QUOTED TEXT

Has anyone stopped to ask whether Jon Gruden is going to fit in college football?

Think about it. In the NFL, it's all football. In college, it's recruiting and glad-handing boosters and making stops in Cookeville and Murfreesboro to speak at events. In the NFL, the players know their livelihood is at stake with the outcome of their performance. In college, the players know the coaches' livelihood is at stake with the outcome of their performance.

Seriously, who was the last former NFL coach that had success in college? Yes, Pete Carroll won on a grand scale at USC. But they also had to give all of that back because of NCAA violations. Oh yeah, NCAA rules. That's another Grand-Canyon-sized difference between the college game and the NFL.

OK, so if Johnny Vols Fans everywhere are willing to push their chips in for a Pete Carroll-like return - couple of titles, couple of Heisman winners, couple of years of NCAA sanctions and scholarship reductions - we can accept that. Seriously, we can and we're pretty sure as an Auburn grad, we'd take that risk at Auburn too.

But that's the high end, the optimum. Look at the other former NFL coaches that tried to make jumps to high-profile college jobs.

Charlie Weis and Monte Kiffin were former ground-breaking NFL assistants and they are getting chewed up in college.

The jury is still out on Jim Mora and Bill O'Brien. What about Chan Gailey's forgettable time at Georgia Tech? And who can forget Lane Kiffin? Wait, strike that. We all want to forget Lane Kiffin.

Tthere's no doubt Gruden had more head coaching experience and success than those guys in the NFL. And he'd be a rock star hire in the eyes of recruits and a unifying hire for the UT fan base.

STORED ROWS

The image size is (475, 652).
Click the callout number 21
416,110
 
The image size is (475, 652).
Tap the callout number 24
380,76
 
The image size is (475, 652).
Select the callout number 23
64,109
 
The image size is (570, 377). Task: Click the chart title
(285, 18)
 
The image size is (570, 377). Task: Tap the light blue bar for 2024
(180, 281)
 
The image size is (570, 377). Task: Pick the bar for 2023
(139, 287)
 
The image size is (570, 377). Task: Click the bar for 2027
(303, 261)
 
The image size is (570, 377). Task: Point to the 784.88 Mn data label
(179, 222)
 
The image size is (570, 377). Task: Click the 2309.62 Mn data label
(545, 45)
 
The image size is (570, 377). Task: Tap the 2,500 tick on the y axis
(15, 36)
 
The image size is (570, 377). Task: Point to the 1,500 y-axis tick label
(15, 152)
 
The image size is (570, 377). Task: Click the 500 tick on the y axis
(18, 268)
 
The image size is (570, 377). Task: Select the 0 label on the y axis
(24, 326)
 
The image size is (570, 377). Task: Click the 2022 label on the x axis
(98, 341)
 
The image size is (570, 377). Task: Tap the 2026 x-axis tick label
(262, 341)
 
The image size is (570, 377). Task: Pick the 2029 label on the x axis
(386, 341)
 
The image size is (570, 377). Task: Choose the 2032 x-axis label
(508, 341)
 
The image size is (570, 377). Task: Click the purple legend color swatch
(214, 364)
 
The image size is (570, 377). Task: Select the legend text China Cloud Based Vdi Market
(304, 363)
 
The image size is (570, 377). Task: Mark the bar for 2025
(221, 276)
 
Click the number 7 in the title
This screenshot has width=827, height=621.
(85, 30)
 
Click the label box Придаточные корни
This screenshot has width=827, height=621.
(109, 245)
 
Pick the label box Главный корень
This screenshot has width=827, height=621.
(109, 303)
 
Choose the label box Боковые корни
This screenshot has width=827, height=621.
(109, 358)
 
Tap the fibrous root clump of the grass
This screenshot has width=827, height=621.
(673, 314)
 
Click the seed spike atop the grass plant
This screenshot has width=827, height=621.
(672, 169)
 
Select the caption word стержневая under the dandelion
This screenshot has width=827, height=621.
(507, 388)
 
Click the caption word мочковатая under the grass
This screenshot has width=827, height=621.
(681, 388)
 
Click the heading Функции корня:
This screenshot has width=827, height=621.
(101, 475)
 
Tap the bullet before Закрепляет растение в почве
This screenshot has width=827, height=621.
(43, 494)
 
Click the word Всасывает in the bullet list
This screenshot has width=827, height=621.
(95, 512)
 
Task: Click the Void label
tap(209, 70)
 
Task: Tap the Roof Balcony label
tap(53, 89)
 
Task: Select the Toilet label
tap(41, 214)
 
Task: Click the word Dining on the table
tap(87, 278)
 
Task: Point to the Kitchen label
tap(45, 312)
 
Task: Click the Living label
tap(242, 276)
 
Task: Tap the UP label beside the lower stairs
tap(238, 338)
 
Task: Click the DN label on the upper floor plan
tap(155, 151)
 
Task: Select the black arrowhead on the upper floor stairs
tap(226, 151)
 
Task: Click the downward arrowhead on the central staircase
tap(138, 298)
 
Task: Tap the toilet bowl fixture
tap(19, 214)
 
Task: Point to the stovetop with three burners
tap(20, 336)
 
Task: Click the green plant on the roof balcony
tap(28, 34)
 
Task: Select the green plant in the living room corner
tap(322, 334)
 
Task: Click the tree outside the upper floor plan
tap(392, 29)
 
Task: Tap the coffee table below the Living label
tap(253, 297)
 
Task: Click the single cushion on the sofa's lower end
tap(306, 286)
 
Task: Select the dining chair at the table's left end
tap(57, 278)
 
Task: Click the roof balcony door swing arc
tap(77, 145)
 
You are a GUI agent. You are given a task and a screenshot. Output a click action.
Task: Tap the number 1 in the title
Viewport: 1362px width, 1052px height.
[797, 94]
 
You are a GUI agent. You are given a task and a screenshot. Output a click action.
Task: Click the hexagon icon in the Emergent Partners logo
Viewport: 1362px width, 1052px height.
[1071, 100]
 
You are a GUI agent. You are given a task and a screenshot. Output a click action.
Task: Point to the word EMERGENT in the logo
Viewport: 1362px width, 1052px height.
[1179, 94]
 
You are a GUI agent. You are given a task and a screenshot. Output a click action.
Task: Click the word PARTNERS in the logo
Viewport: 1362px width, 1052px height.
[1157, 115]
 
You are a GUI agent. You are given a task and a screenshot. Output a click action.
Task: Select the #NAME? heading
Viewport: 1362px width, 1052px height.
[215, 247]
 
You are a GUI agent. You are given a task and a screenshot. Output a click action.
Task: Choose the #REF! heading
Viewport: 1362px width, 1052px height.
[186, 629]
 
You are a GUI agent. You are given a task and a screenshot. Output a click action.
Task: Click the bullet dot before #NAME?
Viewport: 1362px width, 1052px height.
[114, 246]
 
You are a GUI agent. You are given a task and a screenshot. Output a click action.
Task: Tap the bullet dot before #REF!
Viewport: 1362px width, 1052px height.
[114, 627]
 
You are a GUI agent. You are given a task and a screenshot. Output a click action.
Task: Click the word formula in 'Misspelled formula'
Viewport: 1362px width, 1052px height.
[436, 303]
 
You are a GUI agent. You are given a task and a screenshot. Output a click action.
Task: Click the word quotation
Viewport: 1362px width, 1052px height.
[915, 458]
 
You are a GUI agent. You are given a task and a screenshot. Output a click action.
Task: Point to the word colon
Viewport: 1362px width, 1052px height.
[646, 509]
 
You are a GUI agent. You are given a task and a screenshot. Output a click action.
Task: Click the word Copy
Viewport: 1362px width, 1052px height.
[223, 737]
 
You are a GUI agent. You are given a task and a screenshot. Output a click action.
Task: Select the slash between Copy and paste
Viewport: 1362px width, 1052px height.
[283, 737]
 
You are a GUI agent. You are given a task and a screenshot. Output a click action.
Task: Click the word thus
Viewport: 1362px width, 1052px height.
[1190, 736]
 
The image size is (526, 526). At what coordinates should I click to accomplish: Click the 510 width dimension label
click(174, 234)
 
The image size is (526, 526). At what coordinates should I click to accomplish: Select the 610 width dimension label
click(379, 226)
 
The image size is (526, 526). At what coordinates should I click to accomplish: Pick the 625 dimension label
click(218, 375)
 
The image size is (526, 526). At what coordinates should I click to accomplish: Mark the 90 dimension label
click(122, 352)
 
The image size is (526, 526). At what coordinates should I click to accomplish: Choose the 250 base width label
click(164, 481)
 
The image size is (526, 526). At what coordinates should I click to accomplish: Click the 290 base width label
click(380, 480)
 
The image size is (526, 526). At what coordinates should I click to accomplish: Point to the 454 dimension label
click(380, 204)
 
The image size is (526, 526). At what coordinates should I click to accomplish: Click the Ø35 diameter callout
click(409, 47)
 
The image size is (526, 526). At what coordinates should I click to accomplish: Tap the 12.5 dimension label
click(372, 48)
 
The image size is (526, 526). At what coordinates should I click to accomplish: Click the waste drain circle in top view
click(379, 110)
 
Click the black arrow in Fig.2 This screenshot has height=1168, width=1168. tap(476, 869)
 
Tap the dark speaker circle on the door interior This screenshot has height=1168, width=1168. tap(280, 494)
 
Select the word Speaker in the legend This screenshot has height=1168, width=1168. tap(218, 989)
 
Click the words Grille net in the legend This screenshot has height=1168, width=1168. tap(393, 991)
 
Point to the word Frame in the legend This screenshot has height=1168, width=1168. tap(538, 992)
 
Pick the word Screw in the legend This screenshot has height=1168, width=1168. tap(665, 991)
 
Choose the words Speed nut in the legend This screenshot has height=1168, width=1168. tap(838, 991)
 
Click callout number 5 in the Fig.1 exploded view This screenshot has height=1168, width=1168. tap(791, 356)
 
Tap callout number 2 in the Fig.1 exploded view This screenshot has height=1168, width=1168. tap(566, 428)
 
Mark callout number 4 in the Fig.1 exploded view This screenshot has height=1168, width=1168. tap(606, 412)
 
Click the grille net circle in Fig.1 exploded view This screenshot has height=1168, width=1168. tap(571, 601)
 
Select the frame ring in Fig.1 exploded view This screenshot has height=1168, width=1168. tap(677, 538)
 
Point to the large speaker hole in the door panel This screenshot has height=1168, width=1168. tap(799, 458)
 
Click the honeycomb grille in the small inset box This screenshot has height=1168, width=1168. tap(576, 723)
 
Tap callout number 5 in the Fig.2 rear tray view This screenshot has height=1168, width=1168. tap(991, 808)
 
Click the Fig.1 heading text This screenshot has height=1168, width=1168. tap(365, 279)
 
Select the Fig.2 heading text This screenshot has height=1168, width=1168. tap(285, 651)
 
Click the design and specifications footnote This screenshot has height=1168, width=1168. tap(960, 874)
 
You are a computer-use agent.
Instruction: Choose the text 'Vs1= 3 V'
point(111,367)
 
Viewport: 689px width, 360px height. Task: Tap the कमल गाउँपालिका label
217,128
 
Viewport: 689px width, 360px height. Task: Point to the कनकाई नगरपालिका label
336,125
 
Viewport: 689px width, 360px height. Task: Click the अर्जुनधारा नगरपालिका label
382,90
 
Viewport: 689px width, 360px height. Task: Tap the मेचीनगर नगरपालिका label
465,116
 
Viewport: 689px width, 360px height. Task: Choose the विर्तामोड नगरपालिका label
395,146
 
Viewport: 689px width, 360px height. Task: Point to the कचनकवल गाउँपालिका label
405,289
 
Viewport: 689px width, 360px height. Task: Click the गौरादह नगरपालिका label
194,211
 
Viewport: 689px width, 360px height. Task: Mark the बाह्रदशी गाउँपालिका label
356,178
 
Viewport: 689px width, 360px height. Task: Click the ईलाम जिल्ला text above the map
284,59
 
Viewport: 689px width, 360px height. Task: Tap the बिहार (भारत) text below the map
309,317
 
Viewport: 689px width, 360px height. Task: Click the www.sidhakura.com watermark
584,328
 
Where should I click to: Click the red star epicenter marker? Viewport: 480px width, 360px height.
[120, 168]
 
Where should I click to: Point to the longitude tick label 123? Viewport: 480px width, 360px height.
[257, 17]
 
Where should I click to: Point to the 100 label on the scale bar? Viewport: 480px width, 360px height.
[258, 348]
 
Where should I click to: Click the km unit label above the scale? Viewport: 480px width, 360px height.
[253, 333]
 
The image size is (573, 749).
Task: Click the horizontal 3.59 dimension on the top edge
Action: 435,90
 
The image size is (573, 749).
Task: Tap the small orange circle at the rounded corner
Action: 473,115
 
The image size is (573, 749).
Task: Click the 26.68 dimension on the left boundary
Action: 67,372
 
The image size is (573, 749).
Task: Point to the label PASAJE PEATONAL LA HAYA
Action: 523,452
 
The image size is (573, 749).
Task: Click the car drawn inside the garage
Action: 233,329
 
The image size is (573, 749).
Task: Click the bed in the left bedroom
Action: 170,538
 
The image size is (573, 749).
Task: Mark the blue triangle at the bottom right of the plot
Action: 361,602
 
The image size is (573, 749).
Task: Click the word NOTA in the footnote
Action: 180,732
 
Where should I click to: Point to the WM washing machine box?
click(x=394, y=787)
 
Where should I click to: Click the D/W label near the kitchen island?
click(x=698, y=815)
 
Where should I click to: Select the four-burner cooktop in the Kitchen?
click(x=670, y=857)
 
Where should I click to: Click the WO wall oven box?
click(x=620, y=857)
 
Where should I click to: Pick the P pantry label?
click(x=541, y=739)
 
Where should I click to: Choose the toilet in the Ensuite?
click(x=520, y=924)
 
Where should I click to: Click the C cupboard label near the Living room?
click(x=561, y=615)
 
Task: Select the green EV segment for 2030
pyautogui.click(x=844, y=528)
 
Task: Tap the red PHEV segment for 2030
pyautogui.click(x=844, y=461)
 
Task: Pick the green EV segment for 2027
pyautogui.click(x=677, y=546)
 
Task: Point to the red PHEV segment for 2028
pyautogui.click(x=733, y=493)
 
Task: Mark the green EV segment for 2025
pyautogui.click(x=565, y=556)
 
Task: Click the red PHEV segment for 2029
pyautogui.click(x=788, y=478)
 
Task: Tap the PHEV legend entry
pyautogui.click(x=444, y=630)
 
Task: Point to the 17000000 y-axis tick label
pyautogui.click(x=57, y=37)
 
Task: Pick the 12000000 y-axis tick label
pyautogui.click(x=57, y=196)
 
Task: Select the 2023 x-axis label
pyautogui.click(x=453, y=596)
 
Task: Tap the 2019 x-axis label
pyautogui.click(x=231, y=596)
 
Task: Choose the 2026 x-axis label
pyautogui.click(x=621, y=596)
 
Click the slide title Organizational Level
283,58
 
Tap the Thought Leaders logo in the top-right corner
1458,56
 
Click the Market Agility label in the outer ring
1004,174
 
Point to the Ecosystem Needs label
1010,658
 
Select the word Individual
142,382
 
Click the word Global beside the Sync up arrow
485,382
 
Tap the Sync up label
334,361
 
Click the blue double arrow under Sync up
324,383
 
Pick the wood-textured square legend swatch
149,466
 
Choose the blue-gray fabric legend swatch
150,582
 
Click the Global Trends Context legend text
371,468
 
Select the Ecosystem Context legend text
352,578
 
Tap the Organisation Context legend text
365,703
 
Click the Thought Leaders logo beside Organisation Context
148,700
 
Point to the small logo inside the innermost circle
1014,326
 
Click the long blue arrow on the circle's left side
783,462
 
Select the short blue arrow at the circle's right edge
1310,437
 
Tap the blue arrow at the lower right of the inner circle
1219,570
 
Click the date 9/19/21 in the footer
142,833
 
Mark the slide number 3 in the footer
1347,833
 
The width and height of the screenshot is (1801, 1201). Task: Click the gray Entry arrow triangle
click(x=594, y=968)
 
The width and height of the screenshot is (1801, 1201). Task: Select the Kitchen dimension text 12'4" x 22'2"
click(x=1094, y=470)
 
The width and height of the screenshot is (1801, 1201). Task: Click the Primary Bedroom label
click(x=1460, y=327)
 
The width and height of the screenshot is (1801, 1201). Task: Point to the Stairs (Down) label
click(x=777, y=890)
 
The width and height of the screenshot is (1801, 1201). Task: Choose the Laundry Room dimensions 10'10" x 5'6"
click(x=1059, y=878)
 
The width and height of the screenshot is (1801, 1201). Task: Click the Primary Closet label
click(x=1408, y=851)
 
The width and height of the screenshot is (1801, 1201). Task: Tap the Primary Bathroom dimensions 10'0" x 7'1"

TASK PROMPT
Reproduce word for word the part of the Jon Gruden text starting with "Has anyone stopped" and going on through "and the NFL.".

ANSWER FOR THIS EXERCISE
Has anyone stopped to ask whether Jon Gruden is going to fit in college football?

Think about it. In the NFL, it's all football. In college, it's recruiting and glad-handing boosters and making stops in Cookeville and Murfreesboro to speak at events. In the NFL, the players know their livelihood is at stake with the outcome of their performance. In college, the players know the coaches' livelihood is at stake with the outcome of their performance.

Seriously, who was the last former NFL coach that had success in college? Yes, Pete Carroll won on a grand scale at USC. But they also had to give all of that back because of NCAA violations. Oh yeah, NCAA rules. That's another Grand-Canyon-sized difference between the college game and the NFL.